Tuesday, February 19, 2013

Autopoetry


relating or moistened skipjack 
illegally brokerage fullback 
pictorial grasp 
utopian rasp 
hungarian sandwich comeback



methodically fishes restraint 
relinquishing threesome acquaint 
methodical psalm 
superiors calm 
essential successfully feint


In December and January I spent a lot of time working on a computer program that would automatically create limericks and other sorts of poems from random words. I call it the Autodadaist Limerick & Iambic Pentamabuilder. Short poems are now automatically posted twice daily at the Autopoetry Tumblr. Check it out!

The program was my first Python project, and I've had a lot of fun with it. I learned a lot of new things about programming language projects. The Autopoetry project uses a dictionary compiled from the CMU Pronouncing Dictionary, cross-referenced and edited for word frequency with the Brown Corpus. The CMU Dictionary contains (multiple) pronunciations for over 100,000 words, written in the Arpabet. This is what an entry looks like:


refrigerator

'R', 'AH0', 'F', 'R', 'IH1', 'JH', 'ER0', 'EY2', 'T', 'ER0'

'R', 'IH0', 'F', 'R', 'IH1', 'JH', 'ER0', 'EY2', 'T', 'ER0'



Each cluster of letters represents a single phoneme. There are two variant pronunciations for refrigerator. Each of the vowels ('AH', 'IH', 'EY', etc.) is appended by a 0, 1, or 2. This is information about whether that vowel carries primary, secondary, or no stress. So I wrote a Rhyme Generator class (under the supervision of my talented programmer buddy John Wood) that basically looks for the last stressed syllable of a word and all the phonemes that follow it, and then matches it with other words that have the same:




'G', 'R', 'EY1', 'T', 'ER0'  (greater)

'L', 'EY1', 'T', 'ER0'  (later)




So then I had to work on fitting the words into metered verse. I played around with iambs as a model, which is an easy model to get in your head (da DUM da DUM da DUM da DUM...). I used 1's and 0's in my program to represented stressed and unstressed syllables.

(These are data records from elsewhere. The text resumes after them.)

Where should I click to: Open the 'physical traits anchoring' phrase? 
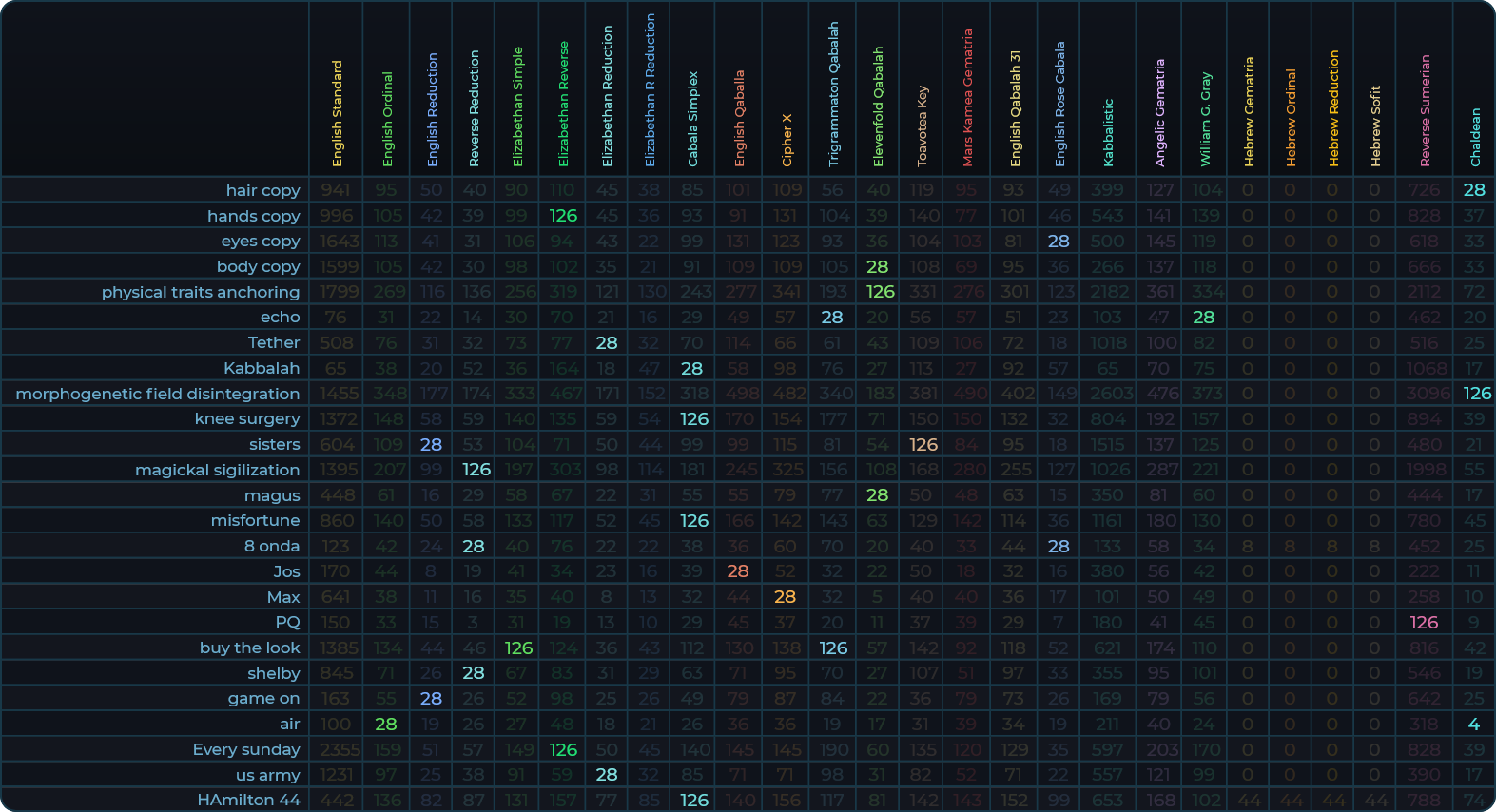(200, 292)
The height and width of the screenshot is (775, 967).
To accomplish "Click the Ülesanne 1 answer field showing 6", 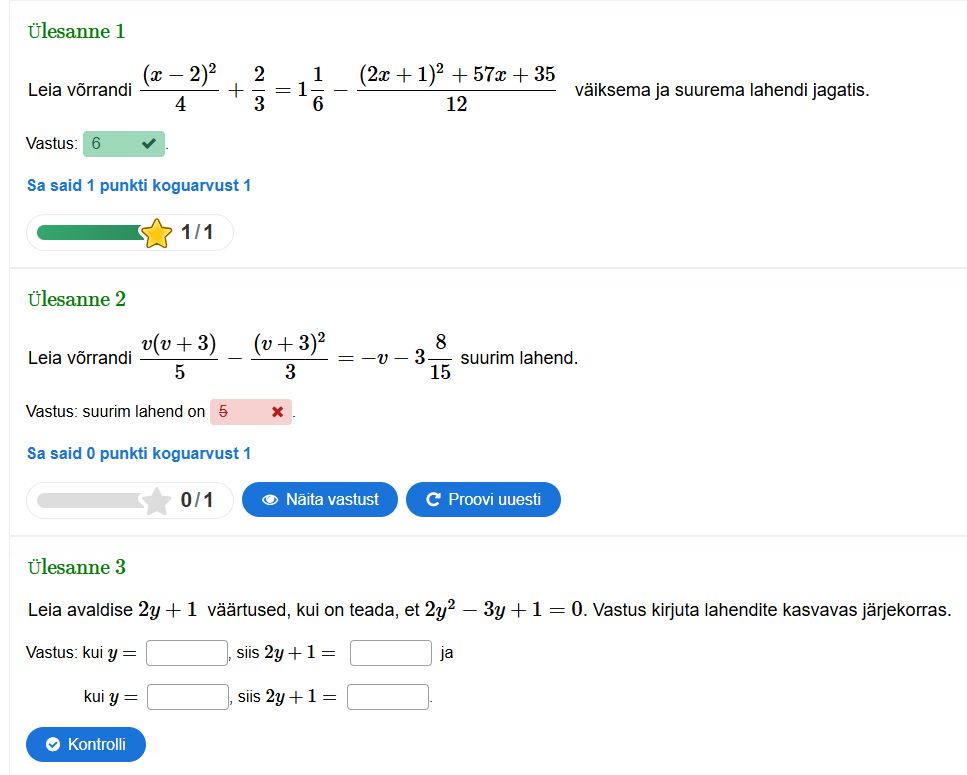I will 110,144.
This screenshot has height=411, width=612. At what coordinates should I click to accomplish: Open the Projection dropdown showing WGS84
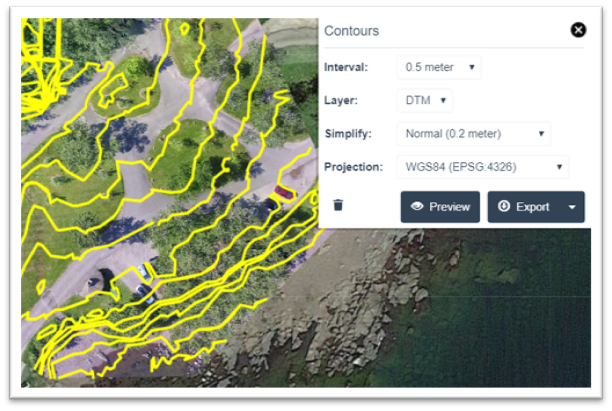coord(482,167)
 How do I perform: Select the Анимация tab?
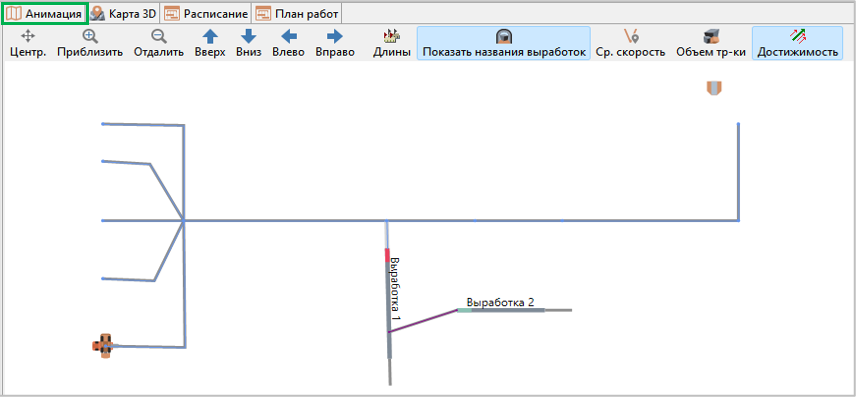click(45, 14)
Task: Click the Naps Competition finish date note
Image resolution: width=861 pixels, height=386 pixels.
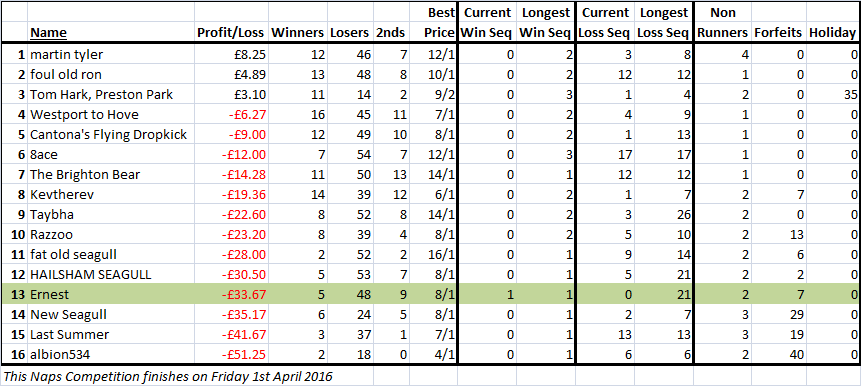Action: tap(167, 377)
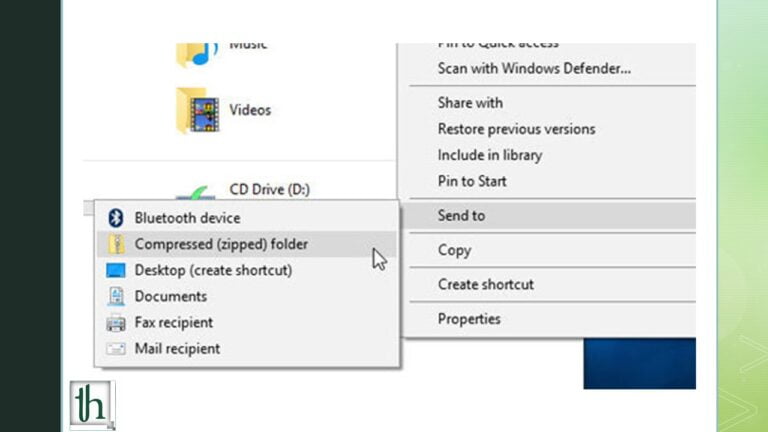Expand the Send to submenu
The height and width of the screenshot is (432, 768).
[461, 215]
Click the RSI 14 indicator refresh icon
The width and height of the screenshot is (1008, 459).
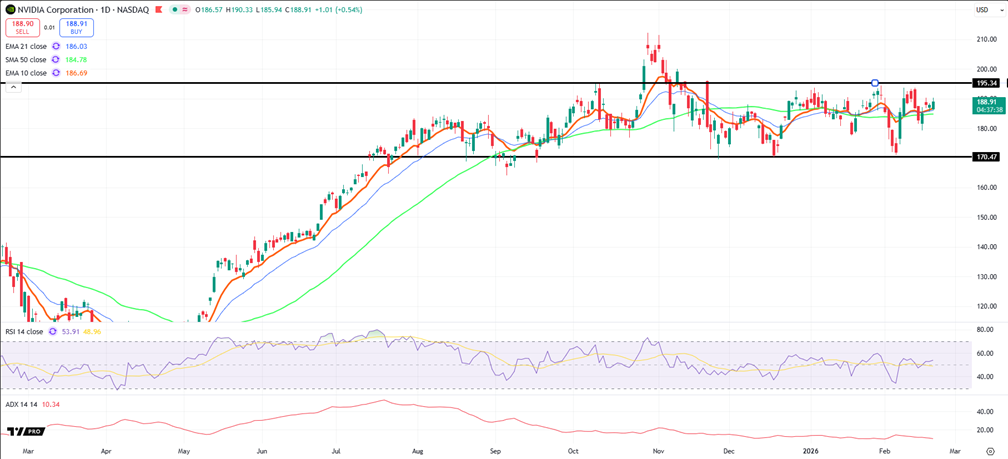53,331
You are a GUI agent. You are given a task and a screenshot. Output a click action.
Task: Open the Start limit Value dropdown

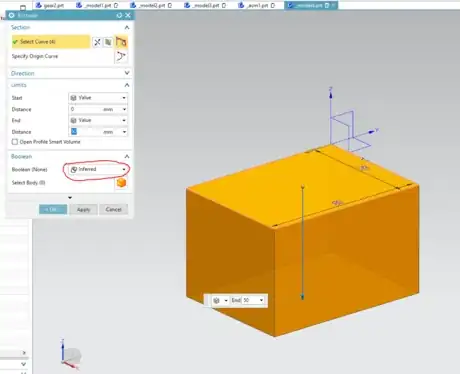click(98, 98)
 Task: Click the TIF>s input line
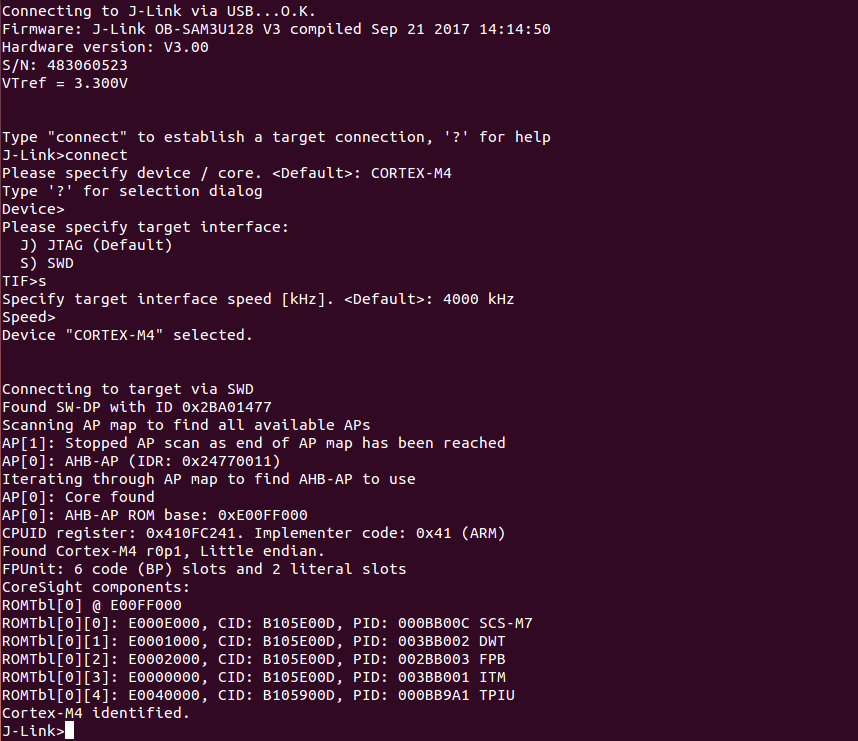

'twas bril-lig and the sli-thy toves
0        1      0   1     0    1   0    1

After some thinking, I decided that the general rules of a rhyme scheme are this: An unstressed syllable can go where stress is expected, but a stressed syllable cannot go where stress is unexpected.

This works:

re-frig-er-a-tors ma-ting on the plain
0    1    0  1  0     1     0     1    0    1

This doesn't work:

the re-frig-er-a-tors ma-ting on the plain
0    1   0     1  0   1     0     1    0    1    0

In the first example, the word 'the' contains stress and yet it sounds perfectly fine to relegate it to an unstressed position. The second example doesn't even sound like English: 'the RE-fri-GER-a-TORs' sounds weird because the unstressed syllables are forced into being stressed.

So the project contains an underlying stress pattern, which can be anything at all. I've experimented with limericks and iambic pentameter and song lyrics. A line is created by first picking a word, then finding a list of rhymes for it, and then working backwards by adding words and checking whether they fit the prescribed stress pattern.